With the help of Fabio Duarte (Colombia), Carlos Betancur (Ag2r La Mondiale) nabbed the white jersey and Rigoberto Urán (Sky) left Cadel Evans (BMC Racing) behind to seize second overall.
The Giro d’Italia, after a frigid final week, finishes in Brescia on Sunday with a flat stage that should see the results stick.
“I had the Colombians at my side, Betancur and Duarte,” Urán said while swaddled in warm clothes after the finish. “We did some good work.”
The climb debuted in 1967, but the organizer had to annul the results due to snow and over-helpful tifosi pushing riders. Merckx returned, won and rode on to his first grand-tour win the following year. Both times, as on Saturday, it was snowing.
Overall leader Vincenzo Nibali (Astana) shot clear with 2.6km left in the stage. Urán couldn’t keep the overall leader’s pace, but he did leave behind Evans, who started the day 10 seconds ahead of him in second overall.
The move drew out Betancur, who trailed Pole Rafal Majka (Saxo-Tinkoff) by two seconds in the best young rider competition. Betancur bridged to join and lifted Colombia’s spirits.
Journalists at the finish radioed home live comments at a rapid pace. Though they were unable to win the stage, this was close enough: Urán knocking out 2011 Tour de France winner Evans for second place and Betancur taking the white jersey.
Betancur had to fight back from a puncture and subsequent bike change before the base of the climb.
“My teammates did a good job to help me get back to the bunch,” Betancur said. “I was hoping to win the stage but Nibali is a class by himself. I’m very happy with my performance in this Giro — to win the young jersey gives me great motivation for the future.”
Betancur leads the young rider classification by 41 seconds over Majka.
“It’s important for me to finish second overall, that’s a big difference from third place. I wasn’t able to get first, but second is pretty good,” Urán added.
“Nibali is unbelievable. You saw what he did today; he was truly going well. However, finishing second overall is an important result for team Sky and me in this Giro. … It’s what I wanted to achieve because I saw that first overall was out of reach.”

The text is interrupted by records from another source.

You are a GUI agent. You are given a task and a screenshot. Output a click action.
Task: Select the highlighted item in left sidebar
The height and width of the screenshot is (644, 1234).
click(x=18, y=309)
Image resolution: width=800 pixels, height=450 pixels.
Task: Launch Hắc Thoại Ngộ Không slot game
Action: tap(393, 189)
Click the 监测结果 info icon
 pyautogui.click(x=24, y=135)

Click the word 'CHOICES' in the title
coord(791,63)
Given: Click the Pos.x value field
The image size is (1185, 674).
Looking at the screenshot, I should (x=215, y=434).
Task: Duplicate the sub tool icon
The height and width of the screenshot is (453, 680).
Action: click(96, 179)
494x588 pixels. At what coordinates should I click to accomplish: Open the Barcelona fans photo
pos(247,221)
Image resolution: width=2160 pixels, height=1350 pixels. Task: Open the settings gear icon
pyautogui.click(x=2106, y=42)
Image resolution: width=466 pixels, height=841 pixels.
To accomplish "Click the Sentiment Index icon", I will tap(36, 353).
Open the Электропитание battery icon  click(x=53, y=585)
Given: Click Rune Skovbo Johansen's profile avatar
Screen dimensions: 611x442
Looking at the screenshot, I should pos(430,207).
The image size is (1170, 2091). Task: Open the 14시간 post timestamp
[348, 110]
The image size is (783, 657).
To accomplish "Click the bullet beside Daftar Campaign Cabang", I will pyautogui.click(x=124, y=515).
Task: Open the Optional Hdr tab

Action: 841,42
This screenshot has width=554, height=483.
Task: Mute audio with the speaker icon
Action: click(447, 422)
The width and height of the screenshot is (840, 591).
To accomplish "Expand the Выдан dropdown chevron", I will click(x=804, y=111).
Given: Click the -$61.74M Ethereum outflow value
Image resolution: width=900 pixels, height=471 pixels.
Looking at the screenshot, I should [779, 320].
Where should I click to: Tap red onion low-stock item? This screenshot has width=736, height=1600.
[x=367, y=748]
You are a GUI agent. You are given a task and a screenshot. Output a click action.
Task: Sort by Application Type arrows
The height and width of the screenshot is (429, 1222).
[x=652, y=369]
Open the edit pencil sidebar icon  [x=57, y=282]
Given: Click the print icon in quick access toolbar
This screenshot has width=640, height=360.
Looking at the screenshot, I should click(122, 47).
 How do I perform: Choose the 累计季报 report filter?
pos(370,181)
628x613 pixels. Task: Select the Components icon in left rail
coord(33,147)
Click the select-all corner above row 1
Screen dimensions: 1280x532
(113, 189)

Urán placed seventh overall and won the white jersey last year.
Earlier in the Giro, Urán won the stage to Altopiano del Montasio. The win set him up as Sky’s overall leader as Brad Wiggins was nearing an abandon due to a chest cold.
Duarte, the under-23 world champion in 2008, and team Colombia arrived empty-handed. They lost an opportunity when Friday’s high mountain stage was canceled and narrowly missed a stage win on Saturday. Duarte had to settle for second behind Nibali, 17 seconds down.
However, the ride did sit well with the team sponsor and his country’s minister of sport, Andres Botero, who rode shotgun in the team’s car. He failed to see a win, but left with a feeling of national pride.